All About Baby.
The Woman’s Department, and the chapter on “All About Baby,” alone contain priceless information for the guidance of the women of the home. It is like having a good doctor right in the house who is ready and able to answer more than 500 questions of vital interest about Baby. The book is thoroughly reliable, free from exaggerated statements and written in the plainest language possible so as to make it useful to every member of the home. The Herb Department gives a brief description of the more common and most useful plants and roots, with the time for gathering them, and the dose and therapeutic indication for their use. The botanical illustrations are correct and worthy of careful study.
The index.
Mothers’ Remedies is unique in arrangement, and full of detail, but so well indexed that any portion of it, or any disease and remedy, can be readily found, and when found you will have a choice of home remedies ready at hand. This is one of the features of the book that distinguishes Mothers’ Remedies from the usual home medical books heretofore sold.

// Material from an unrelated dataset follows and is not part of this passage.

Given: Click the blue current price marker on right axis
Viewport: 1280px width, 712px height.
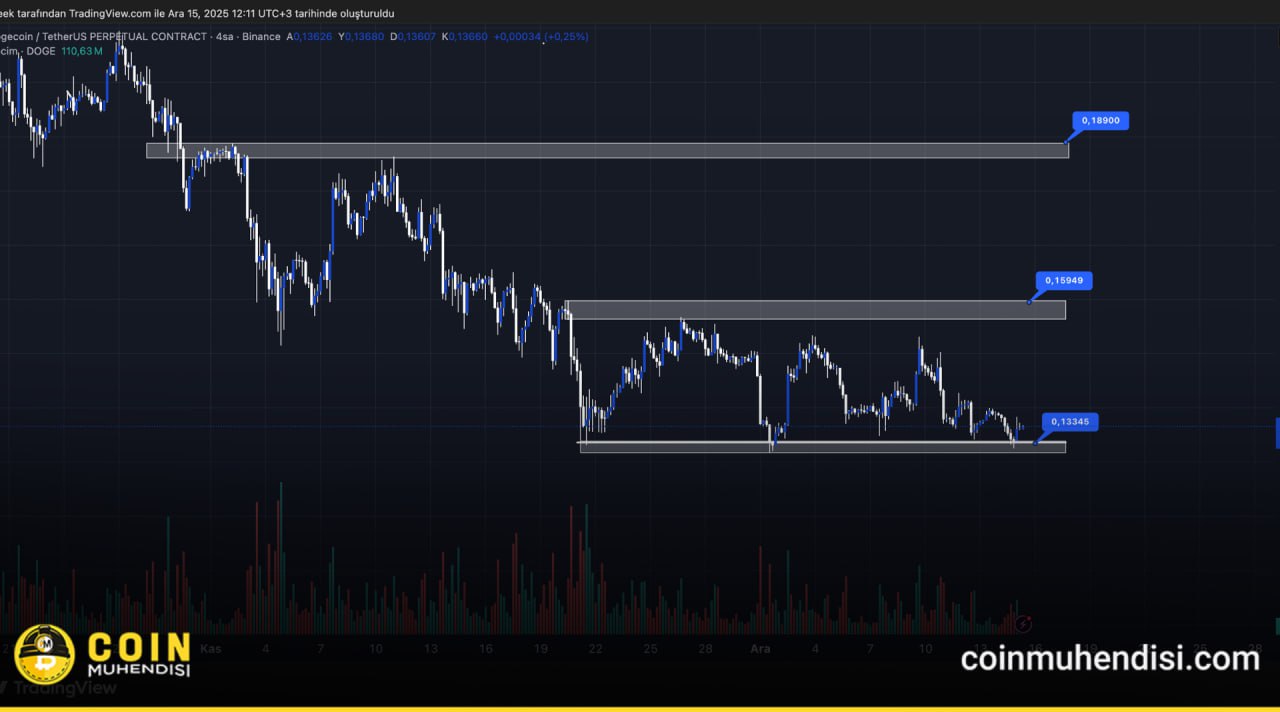Looking at the screenshot, I should (1277, 433).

This feature of the book cannot be too strongly impressed. Its value becomes apparent as soon as one consults its pages. Long chapters of descriptive reading filled with high sounding, technical terms may look very learned because the average reader does not understand it fully. But it is what one can obtain from a book that is usable that makes it valuable. In Mothers’ Remedies this idea has been excellently carried out.
The Home Remedies.
If there was any question regarding the success of the book in this homelike arrangement, the utilization of the home remedies, in addition to the strictly medical and drug-store ingredients; it was promptly dispelled when the book was printed and presented to the people interested. It has proved to be the most wonderful seller on the market—the most usable and useful book ever offered the non-medical reader; because never before has a medical book contained the hundreds of simple home remedies from mothers. Because a physician tells you why the remedies are useful—the reason why the things used are efficacious.
Medical Terms. [xiii]
Frequently one comes across technical terms in the secular papers which, unless understood, obscure the sense of the reading. There is a dictionary of medical terms as a separate department which adds much to the usefulness of the work; the spelling, pronunciation and definition being concisely given in English.
Other Departments.
There are other departments, such as chapters on Manners and Social Customs, by an expert. Nursery Hints, Candy Making, Domestic Science, and Miscellaneous departments which interest every member of any average family in health as well as in sickness. The Candy Department provides many an evening’s enjoyment for the young people.